Docker Compose: a nice way to set up a dev environment

Hello! Here is another post about computer tools that I’ve appreciated. This one is about Docker Compose!

This post is mostly just about how delighted I was that it does what it’s supposed to do and it seems to work and to be pretty straightforward to use. I’m also only talking about using Docker Compose for a dev environment here, not using it in production.

I’ve been thinking about this kind of personal dev environment setup more recently because I now do all my computing with a personal cloud budget of like $20/month instead of spending my time at work thinking about how to manage thousands of AWS servers.

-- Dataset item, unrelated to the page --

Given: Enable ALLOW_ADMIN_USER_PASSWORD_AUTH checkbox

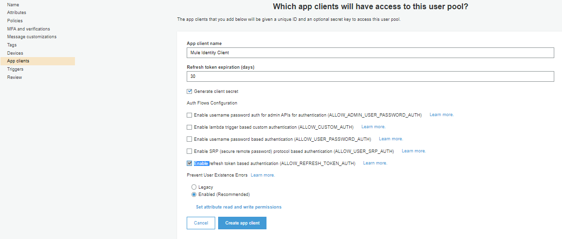Looking at the screenshot, I should point(190,115).
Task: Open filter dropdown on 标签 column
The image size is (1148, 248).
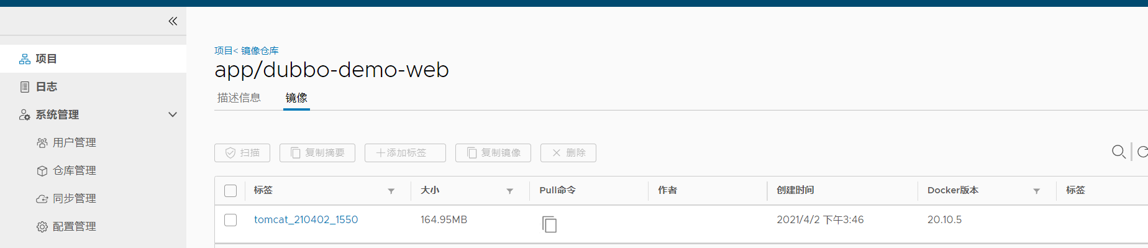Action: (x=391, y=191)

I’m very happy about this because previous to trying Docker Compose I spent two days getting frustrated with trying to set up a dev environment with other tools and Docker Compose was a lot easier and simpler. And then I told my sister about my docker-compose experiences and she was like “I KNOW, DOCKER COMPOSE IS GREAT RIGHT?!?!” So I thought I’d write a blog post about it, and here we are.

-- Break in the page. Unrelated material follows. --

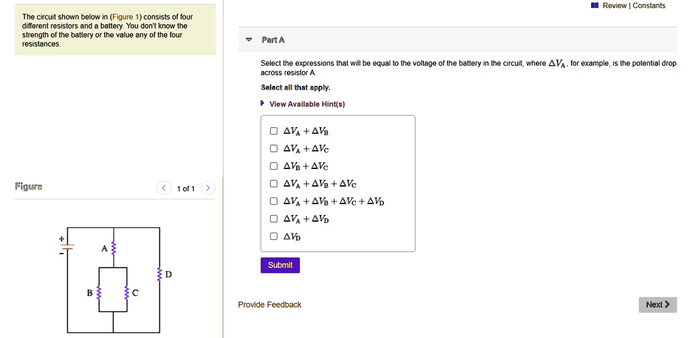691x338 pixels.
Task: Check the ΔVA + ΔVC option
Action: point(273,149)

the problem: setting up a dev environment

Right now I’m working on a Ruby on Rails service (the backend for a sort of computer debugging game). On my production server, I have:

  • a nginx proxy
  • a Rails server
  • a Go server (which proxies some SSH connections with gotty)
  • a Postgres database

Setting up the Rails server locally was pretty straightforward without resorting to containers (I just had to install Postgres and Ruby, fine, no big deal), but then I wanted send /proxy/* to the Go server and everything else to the Rails server, so I needed nginx too. And installing nginx on my laptop felt too messy to me.

So enter docker-compose!

docker-compose lets you run a bunch of Docker containers

Docker Compose basically lets you run a bunch of Docker containers that can communicate with each other.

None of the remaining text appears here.